‘The Blue Trail’ Review: Gabriel Mascaro’s Latest Captures the Newness of Living Through a Journey Down the Amazon River
Guillermo Garza / Desvia
For all of history, the Amazon River has served as the backbone of much of South America, once a powerful source of livelihood and spirituality for the Indigenous populations living upon its banks that slowly transformed into a source of capital with the onset of European colonization. The Blue Trail, Brazilian filmmaker Gabriel Mascaro's latest vision, contends with both sides of this record, taking audiences on a hypnotic and hilarious genre-bending journey down the world's second-largest river. Starring Denise Weinberg, The Blue Trail constructs a not-so-distant future for Brazil where the older generations are hauled off to a specialized colony to live out their final days in peace, as mandated by an unseen authoritarian government that treats aging as a potential source of economic stagnation.
Weinberg stars as Tereza, a seventy-seven-year-old who works at an alligator-processing factory situated on the Amazon. Returning to her humble home one evening, a government official awards her a “national living heritage” medal made from fake gold, which the vivacious Tereza is far from thrilled to receive. The fiery protagonist must flash her documents wherever she goes since the Brazilian government has decided that anyone over eighty must be relocated to an unseen colony for the rest of their lives. A few days later, her documents are flagged because the age restriction has suddenly been dropped by five years, forcing Tereza to join the elderly settlement three years earlier than expected.
Now, under the legal guardianship of her mostly absent daughter, Tereza decides to take her very first plane ride with her last moments of true autonomy. She hits yet another wall when no airline will sell her a ticket without permission from her new overseer. Tereza dips into her savings to hire a black market boat captain, Cadu (Rodgrigo Santoro), to sail her down the river to find a place where she can finally procure a plane ride. On their journey together, Tereza oscillates between frustration and fascination with Cadu’s bohemian vibe, particularly when he discovers a “blue drool snail” whose secretions possess psychedelic powers and “shows you what you cannot see.” Their encounter reinvigorates a rebellion in Tereza, who decides she will take full charge of her future and avoid being sent to the colony at all costs. After several hilarious confrontations, Tereza finds a new spiritual soulmate in Roberta (Miriam Socarrás), a woman of similar age who has paid for her freedom from the colony by disguising as a nun and selling futuristic e-book bibles up and down the Amazon, affording her a joie-de-vivre that allows her to be fully in control of her destiny. Tereza decides she must do the same with the time she has left.
Guillermo Garza / Desvia
As with his last two works, Neon Bull and Divine Love, Mascaro imbues The Blue Trail with his unique and remarkable insight into the sensual textures of life. He builds a film pulsating with vitality and characters that you want to understand and root for, leaving you begging for more by the time the movie wraps up in a brisk eighty-six minutes (a welcome reprieve among many of the other sluggish titles premiering in this year’s Berlinale). Through Tereza’s rousing nature, Mascaro can platform the perspectives of those advancing in years, outlooks typically written off by popular culture and thus too on the silver screen. The bond that develops between Tereza and Roberta in the film’s final passage defies the benchmark for how aging bodies are often captured in cinema, choosing to concentrate on their increasingly boundless maneuverability rather than their limitations.
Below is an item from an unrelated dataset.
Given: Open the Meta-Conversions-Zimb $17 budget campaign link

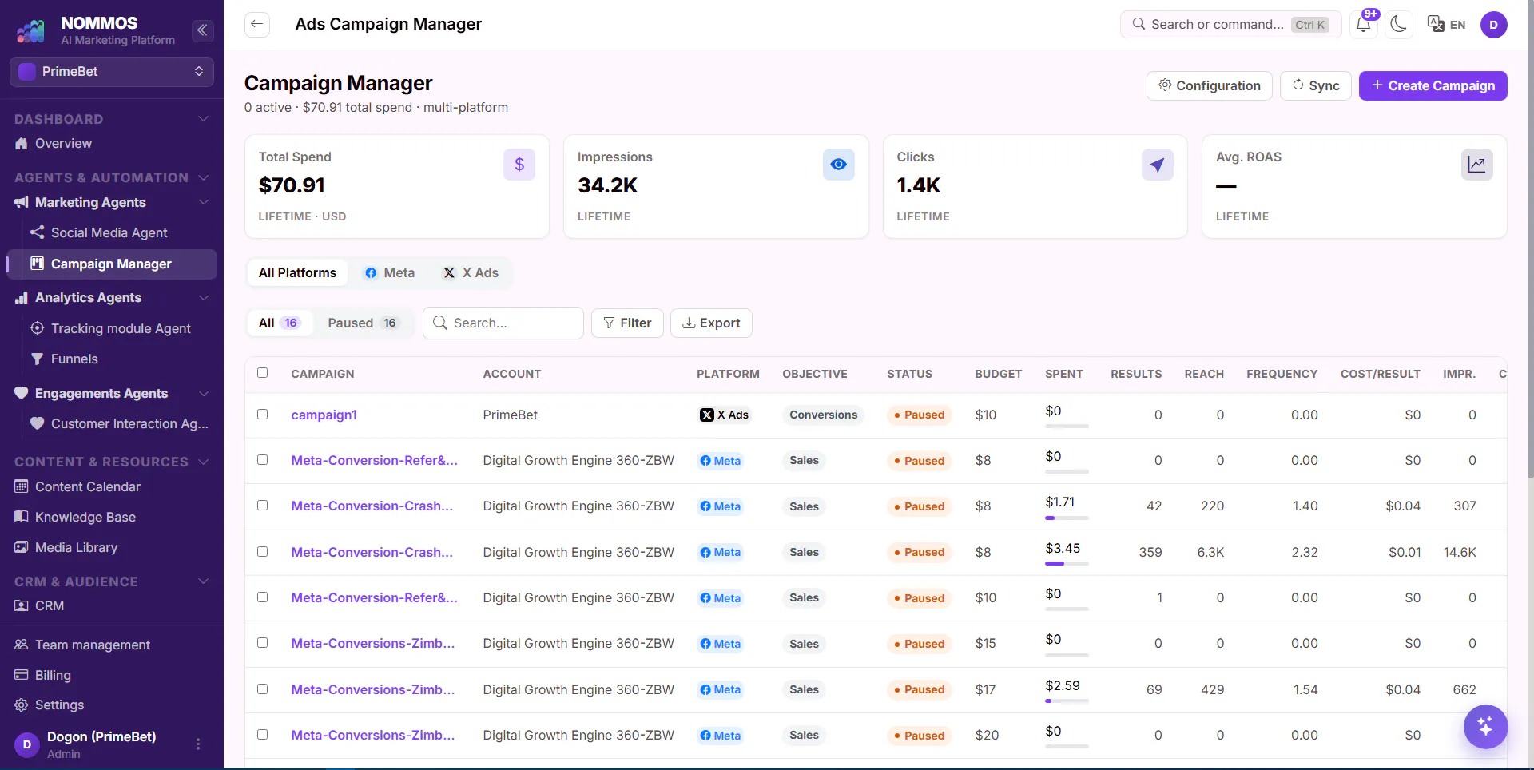Looking at the screenshot, I should click(373, 689).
While The Blue Trail remains loyal to the situation of its core character, the movie also speaks to the duplicity of late-stage capitalism and the authoritative powers that preserve its death grip in the contemporary world. The film does not envision a grim, despotic regime but one built upon a virtue-signaling facade that never loses track of its fixation on economic expansion. National slogans like “the future is for everyone” brim with increasing hypocrisy as Tereza evades official attempts to have her taken to the colony time and time again. This idea works in thoughtful conversation with the infantilization of the elderly found across many Western cultures today and the social discardment they are faced with.
Guillermo Garza / Desvia
Premiering at this year’s Berlinale on a bone-chilling afternoon with Potsdamer Platz covered in a thick layer of ice, the joy and liberty at the heart of The Blue Trail shone through as a significant standout and welcome salvation. Mascaro’s admiration for the communities in which he shot the film and the natural beauty of the sky reflecting upon the glassy surface of the Amazon transmit the sincerity of the singular narrative he captures, a kaleidoscopic spin on the road film genre that proves it is never too late to harness the newness of living, the true wonders of the world.
4.5/5
‘The Blue Trail’ had its world premiere on Sunday, February 16, as part of the 75th Berlinale's Competition lineup. The film is currently seeking U.S. distribution.